# The BEST flea/tick control



## Wingman (Oct 21, 2009)

So I used K9 advantix II and it worked to a certain point but she pretty much always still had some fleas. I treated my house as well and still fleas. I live in the Midwest and the past few years we've had very bad sand fleas. I also have an indoor cat who will need preventative aspell. I'm not sure what to use I'd like something that is very effective yet may have a lower price point? So please only post suggestions if you have used the product for a while and had great results. Also I'll be treating my yard this summer.


----------



## Sucker For A Rednose (Sep 11, 2011)

We use Sentinel Spectrum for Dogs 49-99 lbs for our 3 dogs;
it covers fleas and heartworm all in one chewable tablet.

You can buy flea/heartworm meds on this site without a prescription;
it ships from Australia and takes a few weeks but is WELL worth it.
I took my package to the vet and he said it is the SAME EXACT thing 
that you can get here in the United States. 
It helps being friends with your vet because you can find stuff like this out.

Petsofoz.com


----------



## MamaTank (Jun 12, 2011)

I use Trifexis, it's $20 per pill and Keira takes it every 30 days. It sterilizes the fleas as well as killing them, so they can't breed before they die. One week on it, and I didn't see a single flea that wasn't dead or dying (and I probably saw 3) all summer. It also covers intestinal worms and heart worms. 

On a greener note, I have heard that tea tree oil helps too.

ETA-- it does require a vet prescription though, because your dog must be heart worm neg to take it.


----------



## ames (Jun 6, 2010)

I use revolution for flea's and heartworm. I really like it and it works well for my boys skin problems.

https://www.revolution4dogs.com/default.aspx


----------



## Odin`s_BlueDragon (Mar 11, 2012)

i use trifexis as well. vet prescribed and 6 month supply $119. 

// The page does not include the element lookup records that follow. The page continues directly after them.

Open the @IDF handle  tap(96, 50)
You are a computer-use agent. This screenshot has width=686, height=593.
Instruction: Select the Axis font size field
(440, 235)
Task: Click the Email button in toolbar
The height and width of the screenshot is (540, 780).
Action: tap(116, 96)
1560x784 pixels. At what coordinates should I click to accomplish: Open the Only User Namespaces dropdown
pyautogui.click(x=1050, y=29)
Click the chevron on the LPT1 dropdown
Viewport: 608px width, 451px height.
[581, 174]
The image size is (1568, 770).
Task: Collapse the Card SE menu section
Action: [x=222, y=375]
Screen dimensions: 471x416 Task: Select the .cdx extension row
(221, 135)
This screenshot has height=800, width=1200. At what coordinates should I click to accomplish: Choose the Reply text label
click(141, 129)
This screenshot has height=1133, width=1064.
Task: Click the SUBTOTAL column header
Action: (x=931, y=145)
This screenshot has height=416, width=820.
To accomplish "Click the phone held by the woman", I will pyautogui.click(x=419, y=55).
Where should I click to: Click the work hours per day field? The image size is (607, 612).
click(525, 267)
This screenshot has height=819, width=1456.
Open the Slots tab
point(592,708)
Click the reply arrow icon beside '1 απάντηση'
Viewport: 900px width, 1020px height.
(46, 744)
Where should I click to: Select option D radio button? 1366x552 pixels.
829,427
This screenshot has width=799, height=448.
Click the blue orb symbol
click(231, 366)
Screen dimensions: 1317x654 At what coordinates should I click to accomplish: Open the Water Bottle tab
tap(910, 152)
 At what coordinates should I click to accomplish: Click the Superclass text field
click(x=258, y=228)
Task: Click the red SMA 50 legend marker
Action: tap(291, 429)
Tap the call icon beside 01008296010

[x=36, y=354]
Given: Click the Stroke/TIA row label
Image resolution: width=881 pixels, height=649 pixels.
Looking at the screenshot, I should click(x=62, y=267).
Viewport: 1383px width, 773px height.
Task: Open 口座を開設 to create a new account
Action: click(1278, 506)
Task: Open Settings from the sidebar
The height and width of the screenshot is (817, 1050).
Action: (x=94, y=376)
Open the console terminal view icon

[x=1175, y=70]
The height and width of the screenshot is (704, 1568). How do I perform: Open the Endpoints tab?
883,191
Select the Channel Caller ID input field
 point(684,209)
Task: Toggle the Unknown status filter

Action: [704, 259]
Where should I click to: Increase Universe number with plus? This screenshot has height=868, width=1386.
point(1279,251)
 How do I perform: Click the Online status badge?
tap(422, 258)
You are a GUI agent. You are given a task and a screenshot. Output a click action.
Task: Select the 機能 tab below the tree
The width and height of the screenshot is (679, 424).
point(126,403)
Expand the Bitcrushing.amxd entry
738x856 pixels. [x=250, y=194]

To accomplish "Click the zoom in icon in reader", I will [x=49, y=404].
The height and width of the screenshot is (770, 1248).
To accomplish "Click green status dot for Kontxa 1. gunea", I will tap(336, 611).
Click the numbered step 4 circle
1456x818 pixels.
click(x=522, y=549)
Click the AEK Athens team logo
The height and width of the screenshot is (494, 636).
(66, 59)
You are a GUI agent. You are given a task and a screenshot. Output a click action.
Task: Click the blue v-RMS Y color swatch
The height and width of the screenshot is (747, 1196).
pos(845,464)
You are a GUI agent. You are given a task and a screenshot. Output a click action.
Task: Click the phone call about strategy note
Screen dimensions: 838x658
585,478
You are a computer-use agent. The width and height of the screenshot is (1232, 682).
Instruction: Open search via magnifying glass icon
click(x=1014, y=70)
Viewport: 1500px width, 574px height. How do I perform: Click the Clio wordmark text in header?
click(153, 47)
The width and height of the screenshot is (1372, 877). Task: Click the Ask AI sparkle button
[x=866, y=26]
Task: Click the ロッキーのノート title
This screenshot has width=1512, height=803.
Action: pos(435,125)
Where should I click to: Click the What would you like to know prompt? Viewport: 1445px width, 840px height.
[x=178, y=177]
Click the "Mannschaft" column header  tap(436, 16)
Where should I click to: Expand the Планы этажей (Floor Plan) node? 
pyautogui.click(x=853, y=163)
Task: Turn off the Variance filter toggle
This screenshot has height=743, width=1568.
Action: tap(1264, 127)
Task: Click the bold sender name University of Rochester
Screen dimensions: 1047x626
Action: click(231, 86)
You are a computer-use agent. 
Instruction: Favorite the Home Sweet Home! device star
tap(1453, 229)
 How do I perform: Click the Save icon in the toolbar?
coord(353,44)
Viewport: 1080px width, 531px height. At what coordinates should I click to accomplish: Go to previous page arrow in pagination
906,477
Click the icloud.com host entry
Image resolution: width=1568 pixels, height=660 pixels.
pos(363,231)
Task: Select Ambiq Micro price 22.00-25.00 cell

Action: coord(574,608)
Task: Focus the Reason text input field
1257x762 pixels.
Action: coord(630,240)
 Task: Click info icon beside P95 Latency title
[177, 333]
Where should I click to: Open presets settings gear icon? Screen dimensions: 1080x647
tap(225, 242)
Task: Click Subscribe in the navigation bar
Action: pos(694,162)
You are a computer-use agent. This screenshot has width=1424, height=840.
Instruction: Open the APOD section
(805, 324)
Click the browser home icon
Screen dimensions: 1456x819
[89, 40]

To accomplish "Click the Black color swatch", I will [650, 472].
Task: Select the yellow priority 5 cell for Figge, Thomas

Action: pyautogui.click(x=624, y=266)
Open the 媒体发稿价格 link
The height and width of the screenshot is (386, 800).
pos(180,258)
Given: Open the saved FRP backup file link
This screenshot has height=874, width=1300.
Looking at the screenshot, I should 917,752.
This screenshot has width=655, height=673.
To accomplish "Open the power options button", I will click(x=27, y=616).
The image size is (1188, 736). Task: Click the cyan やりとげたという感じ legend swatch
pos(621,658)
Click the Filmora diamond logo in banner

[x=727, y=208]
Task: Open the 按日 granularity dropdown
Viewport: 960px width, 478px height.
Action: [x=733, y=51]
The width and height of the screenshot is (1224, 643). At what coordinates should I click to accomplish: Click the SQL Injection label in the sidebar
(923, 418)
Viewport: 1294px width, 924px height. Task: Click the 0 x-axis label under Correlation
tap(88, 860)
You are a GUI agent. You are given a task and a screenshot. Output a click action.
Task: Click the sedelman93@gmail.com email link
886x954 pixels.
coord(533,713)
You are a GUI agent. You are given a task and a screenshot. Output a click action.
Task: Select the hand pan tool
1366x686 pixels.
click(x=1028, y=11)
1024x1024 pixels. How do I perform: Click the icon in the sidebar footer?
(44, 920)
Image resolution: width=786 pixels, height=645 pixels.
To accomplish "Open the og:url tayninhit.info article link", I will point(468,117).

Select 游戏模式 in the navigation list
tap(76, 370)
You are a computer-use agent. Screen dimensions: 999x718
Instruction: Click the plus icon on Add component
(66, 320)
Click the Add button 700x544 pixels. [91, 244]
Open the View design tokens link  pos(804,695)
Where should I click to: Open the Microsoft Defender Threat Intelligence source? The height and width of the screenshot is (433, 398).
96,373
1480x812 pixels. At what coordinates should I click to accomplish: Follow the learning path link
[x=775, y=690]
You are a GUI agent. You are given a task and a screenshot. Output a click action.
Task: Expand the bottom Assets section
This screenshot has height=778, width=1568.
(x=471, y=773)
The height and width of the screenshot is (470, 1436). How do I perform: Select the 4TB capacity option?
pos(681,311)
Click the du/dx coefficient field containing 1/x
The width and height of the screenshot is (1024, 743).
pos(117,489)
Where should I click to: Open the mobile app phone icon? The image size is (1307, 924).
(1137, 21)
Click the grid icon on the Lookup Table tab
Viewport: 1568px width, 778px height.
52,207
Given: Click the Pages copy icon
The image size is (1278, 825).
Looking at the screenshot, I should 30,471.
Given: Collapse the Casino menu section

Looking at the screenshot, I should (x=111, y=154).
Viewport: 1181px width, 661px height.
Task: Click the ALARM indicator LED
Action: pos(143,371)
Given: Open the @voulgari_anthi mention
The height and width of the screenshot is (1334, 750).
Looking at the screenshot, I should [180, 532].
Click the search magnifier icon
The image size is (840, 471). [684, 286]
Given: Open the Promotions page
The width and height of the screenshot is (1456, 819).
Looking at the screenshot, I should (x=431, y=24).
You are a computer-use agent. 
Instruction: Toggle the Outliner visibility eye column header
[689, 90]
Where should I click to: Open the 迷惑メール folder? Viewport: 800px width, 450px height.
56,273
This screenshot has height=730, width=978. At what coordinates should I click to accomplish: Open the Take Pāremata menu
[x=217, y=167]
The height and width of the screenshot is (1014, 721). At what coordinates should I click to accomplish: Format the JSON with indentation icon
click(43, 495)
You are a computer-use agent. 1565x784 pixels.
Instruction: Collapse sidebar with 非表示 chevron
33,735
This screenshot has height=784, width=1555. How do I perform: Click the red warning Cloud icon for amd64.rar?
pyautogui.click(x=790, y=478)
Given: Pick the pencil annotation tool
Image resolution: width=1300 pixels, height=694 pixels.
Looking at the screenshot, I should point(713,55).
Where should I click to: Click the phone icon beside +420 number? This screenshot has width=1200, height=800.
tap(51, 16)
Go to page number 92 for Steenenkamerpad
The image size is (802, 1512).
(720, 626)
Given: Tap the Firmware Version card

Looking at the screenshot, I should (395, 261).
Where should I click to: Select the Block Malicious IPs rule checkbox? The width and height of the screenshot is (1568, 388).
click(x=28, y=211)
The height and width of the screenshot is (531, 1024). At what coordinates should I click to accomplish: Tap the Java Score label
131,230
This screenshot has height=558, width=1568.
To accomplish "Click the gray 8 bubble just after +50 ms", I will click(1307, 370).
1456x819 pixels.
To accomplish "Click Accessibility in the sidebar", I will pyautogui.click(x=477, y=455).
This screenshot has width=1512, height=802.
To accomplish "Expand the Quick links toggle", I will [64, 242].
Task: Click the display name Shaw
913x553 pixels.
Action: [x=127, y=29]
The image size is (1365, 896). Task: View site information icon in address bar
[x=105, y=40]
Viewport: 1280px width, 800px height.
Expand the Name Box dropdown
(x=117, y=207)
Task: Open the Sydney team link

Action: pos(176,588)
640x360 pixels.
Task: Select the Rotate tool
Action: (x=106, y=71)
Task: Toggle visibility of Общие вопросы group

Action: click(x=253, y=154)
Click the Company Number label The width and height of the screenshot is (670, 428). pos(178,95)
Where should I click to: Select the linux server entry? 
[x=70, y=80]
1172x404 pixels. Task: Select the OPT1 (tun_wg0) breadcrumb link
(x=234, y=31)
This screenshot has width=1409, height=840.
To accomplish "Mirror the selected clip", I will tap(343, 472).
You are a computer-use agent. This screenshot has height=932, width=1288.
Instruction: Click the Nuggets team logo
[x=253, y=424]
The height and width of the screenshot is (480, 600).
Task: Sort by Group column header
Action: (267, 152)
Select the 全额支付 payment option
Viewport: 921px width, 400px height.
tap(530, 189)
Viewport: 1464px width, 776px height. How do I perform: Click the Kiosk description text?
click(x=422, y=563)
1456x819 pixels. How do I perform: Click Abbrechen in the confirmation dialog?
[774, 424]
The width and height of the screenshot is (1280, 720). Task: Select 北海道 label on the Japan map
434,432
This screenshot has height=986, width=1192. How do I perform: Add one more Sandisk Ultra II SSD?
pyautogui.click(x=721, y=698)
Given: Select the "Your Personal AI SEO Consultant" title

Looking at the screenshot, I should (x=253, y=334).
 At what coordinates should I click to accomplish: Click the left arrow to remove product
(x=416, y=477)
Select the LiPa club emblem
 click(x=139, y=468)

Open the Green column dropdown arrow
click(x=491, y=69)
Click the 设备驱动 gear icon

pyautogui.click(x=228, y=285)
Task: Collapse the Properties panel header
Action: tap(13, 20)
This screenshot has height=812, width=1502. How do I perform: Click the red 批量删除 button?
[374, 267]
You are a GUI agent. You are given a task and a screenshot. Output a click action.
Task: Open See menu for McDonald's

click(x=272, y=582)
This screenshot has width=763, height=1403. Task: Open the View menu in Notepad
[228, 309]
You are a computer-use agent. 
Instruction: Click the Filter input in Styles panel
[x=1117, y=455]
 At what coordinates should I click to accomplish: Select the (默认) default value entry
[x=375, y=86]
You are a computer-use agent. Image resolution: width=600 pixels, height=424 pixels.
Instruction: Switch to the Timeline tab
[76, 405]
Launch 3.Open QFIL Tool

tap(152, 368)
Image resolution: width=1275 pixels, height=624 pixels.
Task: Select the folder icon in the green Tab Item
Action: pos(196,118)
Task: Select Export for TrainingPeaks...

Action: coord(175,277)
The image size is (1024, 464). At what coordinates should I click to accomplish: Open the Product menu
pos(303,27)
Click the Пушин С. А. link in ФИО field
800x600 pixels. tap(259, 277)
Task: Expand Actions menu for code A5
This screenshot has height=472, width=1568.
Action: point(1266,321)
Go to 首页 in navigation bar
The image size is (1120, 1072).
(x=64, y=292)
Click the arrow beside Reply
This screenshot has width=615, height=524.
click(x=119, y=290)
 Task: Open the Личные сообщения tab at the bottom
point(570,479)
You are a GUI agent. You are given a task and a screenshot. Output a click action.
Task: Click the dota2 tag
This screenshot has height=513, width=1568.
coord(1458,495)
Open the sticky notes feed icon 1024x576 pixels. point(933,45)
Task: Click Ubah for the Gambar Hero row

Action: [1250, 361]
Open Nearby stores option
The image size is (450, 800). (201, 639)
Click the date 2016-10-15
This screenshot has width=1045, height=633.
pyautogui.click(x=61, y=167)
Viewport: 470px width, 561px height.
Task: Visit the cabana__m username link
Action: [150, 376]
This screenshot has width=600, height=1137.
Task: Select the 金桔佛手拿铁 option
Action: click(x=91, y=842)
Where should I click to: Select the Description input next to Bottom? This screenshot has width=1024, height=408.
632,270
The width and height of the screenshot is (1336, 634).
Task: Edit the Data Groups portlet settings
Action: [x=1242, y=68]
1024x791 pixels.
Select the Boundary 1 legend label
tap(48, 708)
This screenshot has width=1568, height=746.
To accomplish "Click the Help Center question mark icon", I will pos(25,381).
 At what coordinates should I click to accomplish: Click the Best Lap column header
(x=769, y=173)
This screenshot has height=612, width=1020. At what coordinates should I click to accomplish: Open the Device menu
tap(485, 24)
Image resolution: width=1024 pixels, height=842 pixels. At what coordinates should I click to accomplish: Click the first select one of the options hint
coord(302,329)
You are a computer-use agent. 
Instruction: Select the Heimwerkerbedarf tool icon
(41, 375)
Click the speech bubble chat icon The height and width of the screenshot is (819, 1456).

although he doesnt like to chew the tablet. lol


----------



## Jared (Mar 7, 2012)

I use Trifexis as well, but was recently told it has had issues with dogs, I don't recall what they were, and I had already bought a 6 month supply of something else I just took my puppy off of it. Just a heads up, could be nothing. I will actually search now that it is back on my mind!


----------



## Jared (Mar 7, 2012)

Anyone else's boxer have reaction to trifexis? - Boxer Board

Trifexis invesitgated in my Lab's illness and death

Just a quick search, and I did not read through it all. Food for thought...


----------



## angelbaby (Feb 4, 2010)

I don't like using any pesticides on my dogs , would you use the product on your self? doesn't seem safe to me but to each there own. The garlic works great for our dogs fleas , I also am lucky we have never even seen a tick up here so not sure if there is anything natural to help with those or not.


----------



## ames (Jun 6, 2010)

angelbaby said:


> I don't like using any pesticides on my dogs , would you use the product on your self? doesn't seem safe to me but to each there own. The garlic works great for our dogs fleas , I also am lucky we have never even seen a tick up here so not sure if there is anything natural to help with those or not.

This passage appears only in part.